Data extract
◆ ◆ ◆ ◆

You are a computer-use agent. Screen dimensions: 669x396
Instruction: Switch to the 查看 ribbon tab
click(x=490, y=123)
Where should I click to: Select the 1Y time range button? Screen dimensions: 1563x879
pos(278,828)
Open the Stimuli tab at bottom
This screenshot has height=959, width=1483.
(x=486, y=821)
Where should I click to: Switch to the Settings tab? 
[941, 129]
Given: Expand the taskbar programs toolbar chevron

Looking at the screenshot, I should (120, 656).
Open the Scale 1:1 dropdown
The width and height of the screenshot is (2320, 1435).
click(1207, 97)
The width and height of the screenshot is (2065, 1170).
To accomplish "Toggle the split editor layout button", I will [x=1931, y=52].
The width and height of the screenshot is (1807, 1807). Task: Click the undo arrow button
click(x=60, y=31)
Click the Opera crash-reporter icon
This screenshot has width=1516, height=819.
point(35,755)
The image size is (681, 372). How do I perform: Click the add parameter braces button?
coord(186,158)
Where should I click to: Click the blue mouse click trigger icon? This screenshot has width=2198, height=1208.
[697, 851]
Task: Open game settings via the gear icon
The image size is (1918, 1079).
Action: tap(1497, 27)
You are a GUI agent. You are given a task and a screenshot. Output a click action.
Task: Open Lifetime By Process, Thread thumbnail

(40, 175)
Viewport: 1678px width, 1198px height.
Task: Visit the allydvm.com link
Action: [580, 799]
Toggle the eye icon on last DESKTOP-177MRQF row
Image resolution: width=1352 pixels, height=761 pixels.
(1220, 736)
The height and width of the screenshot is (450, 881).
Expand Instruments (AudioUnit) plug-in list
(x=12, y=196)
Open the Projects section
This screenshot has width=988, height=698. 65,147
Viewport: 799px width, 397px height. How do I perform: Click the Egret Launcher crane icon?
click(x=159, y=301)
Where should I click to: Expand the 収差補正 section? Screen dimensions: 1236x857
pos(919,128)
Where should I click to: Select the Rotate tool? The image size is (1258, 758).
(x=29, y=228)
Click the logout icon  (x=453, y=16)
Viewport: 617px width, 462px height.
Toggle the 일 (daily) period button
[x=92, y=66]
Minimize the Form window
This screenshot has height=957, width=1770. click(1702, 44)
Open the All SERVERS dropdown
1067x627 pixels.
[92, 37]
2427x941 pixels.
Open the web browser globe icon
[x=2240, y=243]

◆ ◆ ◆ ◆

What you should do
All of the material must be given again exactly.

Answer box
You are a computer-use agent. Screen dimensions: 669x396
Instruction: Switch to the 查看 ribbon tab
click(x=490, y=123)
Where should I click to: Select the 1Y time range button? Screen dimensions: 1563x879
pos(278,828)
Open the Stimuli tab at bottom
This screenshot has height=959, width=1483.
(x=486, y=821)
Where should I click to: Switch to the Settings tab? 
[941, 129]
Given: Expand the taskbar programs toolbar chevron

Looking at the screenshot, I should (120, 656).
Open the Scale 1:1 dropdown
The width and height of the screenshot is (2320, 1435).
click(1207, 97)
The width and height of the screenshot is (2065, 1170).
To accomplish "Toggle the split editor layout button", I will [x=1931, y=52].
The width and height of the screenshot is (1807, 1807). Task: Click the undo arrow button
click(x=60, y=31)
Click the Opera crash-reporter icon
This screenshot has width=1516, height=819.
point(35,755)
The image size is (681, 372). How do I perform: Click the add parameter braces button?
coord(186,158)
Where should I click to: Click the blue mouse click trigger icon? This screenshot has width=2198, height=1208.
[697, 851]
Task: Open game settings via the gear icon
The image size is (1918, 1079).
Action: tap(1497, 27)
You are a GUI agent. You are given a task and a screenshot. Output a click action.
Task: Open Lifetime By Process, Thread thumbnail

(40, 175)
Viewport: 1678px width, 1198px height.
Task: Visit the allydvm.com link
Action: [580, 799]
Toggle the eye icon on last DESKTOP-177MRQF row
Image resolution: width=1352 pixels, height=761 pixels.
(1220, 736)
The height and width of the screenshot is (450, 881).
Expand Instruments (AudioUnit) plug-in list
(x=12, y=196)
Open the Projects section
This screenshot has width=988, height=698. 65,147
Viewport: 799px width, 397px height. How do I perform: Click the Egret Launcher crane icon?
click(x=159, y=301)
Where should I click to: Expand the 収差補正 section? Screen dimensions: 1236x857
pos(919,128)
Where should I click to: Select the Rotate tool? The image size is (1258, 758).
(x=29, y=228)
Click the logout icon  (x=453, y=16)
Viewport: 617px width, 462px height.
Toggle the 일 (daily) period button
[x=92, y=66]
Minimize the Form window
This screenshot has height=957, width=1770. click(1702, 44)
Open the All SERVERS dropdown
1067x627 pixels.
[92, 37]
2427x941 pixels.
Open the web browser globe icon
[x=2240, y=243]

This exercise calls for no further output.